There is, however a degree of fidelity or truthfulness that is required to bring about the sacrament. The vows have to be said in good faith, and the vows of course state that the man promises to love and care for the spouse. We must notice something: in the vows, the man swears that he will love his wife, not that he already does. And how is the love to be manifest in these vows? By what comes next: in swearing to take care of her, defend her, care for her in sickness and in the raising up of children, etc. In other words, this love is presumed not by the affection that the husband bears the bride, but by the practical things he promises to do on her behalf.

So long as the husband promises these things in good faith, the sacrament occurs. But let us not confuse the promising of the things with the things themselves. It is necessary that the hubsand and the wife vow to care for each other in love (which is seen in this sacrament as the practical supporting of each other's physical needs and the raising of children), but it is not necessary that they possess that love at the time of the ceremony. In fact, the marriage rite's conception of love is very different from the modern idea of love as an emotive affection ("romantic fondness"). Therefore, traditionally speaking, it is possible for the paradox to arise of a man loving his wife but not liking her, because his matrimonial love is manifest in the tending to practical and material needs.

Now, let me be frank about something historically: it was always seen as ideal and beneficial for the spouses to have true affective attachment to each other. That was seen as a given. You get married, go off with your spouse and learn to love and cherish them as time goes on. However, people who married "for love" were considered to be fools, ignorant of how their union would affect their later lives. If someone did have a marriage for love that worked out well, it was considered a happy (but rare) occurrence. Thus the sister of Henry VIII, Mary Tudor, when she married the Duke of Suffolk Charles Brandon for love, was considered rash and foolhardy, and Henry even considered prosecuting against her for marrying without his consent. But he later relented and Mary and Charles had a happy marriage - that is not unusual, but we must look at how it was perceived, and the people of the day perceived their union as extraordinarily fortuitous, for usually such unions "for love" wound up ruinous, as in Romeo and Juliet, for example. Obviously the play is not a true story, but it demonstrates how people thought: though romantic unions for love were passionate, enticing and sometimes envied, in the end (it was thought) they were bound to turn out poorly.
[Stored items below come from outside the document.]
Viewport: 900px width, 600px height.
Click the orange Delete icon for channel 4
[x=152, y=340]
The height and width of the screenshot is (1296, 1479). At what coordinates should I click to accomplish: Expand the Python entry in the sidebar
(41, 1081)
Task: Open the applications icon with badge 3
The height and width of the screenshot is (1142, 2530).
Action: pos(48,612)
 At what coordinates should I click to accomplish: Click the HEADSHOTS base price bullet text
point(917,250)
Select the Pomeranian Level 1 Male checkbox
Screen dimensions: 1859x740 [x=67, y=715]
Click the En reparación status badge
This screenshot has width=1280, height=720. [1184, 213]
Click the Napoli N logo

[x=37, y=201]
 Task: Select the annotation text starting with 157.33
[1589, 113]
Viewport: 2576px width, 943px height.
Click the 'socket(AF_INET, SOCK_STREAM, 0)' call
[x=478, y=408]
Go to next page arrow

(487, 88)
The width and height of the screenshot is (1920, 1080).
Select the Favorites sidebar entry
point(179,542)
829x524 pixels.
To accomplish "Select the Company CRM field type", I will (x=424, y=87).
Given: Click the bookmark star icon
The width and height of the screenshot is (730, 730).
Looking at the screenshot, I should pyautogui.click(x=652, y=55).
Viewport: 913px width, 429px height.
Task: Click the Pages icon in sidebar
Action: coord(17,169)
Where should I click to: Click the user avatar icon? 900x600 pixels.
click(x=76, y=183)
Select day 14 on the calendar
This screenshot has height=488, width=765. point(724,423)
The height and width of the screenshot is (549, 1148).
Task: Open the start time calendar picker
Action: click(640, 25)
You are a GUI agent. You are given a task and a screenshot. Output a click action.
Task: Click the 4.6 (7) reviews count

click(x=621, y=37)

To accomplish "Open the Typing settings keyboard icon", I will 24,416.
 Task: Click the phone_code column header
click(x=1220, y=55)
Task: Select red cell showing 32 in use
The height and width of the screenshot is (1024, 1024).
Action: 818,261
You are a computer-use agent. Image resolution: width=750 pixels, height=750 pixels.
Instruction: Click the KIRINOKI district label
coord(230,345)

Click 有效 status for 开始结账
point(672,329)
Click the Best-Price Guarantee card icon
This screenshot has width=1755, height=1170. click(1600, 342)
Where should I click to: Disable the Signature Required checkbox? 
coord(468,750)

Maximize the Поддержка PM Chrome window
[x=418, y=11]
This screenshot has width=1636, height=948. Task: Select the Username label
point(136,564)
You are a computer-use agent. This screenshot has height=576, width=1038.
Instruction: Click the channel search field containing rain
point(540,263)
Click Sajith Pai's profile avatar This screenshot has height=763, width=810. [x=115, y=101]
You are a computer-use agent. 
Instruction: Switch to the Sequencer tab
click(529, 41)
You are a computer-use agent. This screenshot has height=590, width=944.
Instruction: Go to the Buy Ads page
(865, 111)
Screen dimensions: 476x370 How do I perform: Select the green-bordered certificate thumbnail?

Therefore, yes, of course we want to have love in our marriages. I never insinuated otherwise. But however much we may want to exalt marital love, we are bound to admit that strictly speaking, it is not necessary to bring about the sacrament of matrimony.


Maggie said...

This post- and the preceding one about courtship - are excellent. Thanks for them!

It's important to clear up what people mean by "love" when they're talking about marriage. Love in the "modern" sense probably means "infatuation," or lovey-dovey gooey feelings that people get when they're attracted to someone. This is starkly different from love in the more authentic sense- "I will love you forever, and give my life that you might live" as Christ loves us.

As I remember, our Catholic marriage rite doesn't include a promise to love forever, because feelings of love might dry up sometimes. However, because the commitment of marriage isn't contingent on love, it's not usually an issue. Or at least, it shouldn't be.

Anonymous said...

Thank you very much sir. You have my applause. Well done and blessings to you and your loved ones.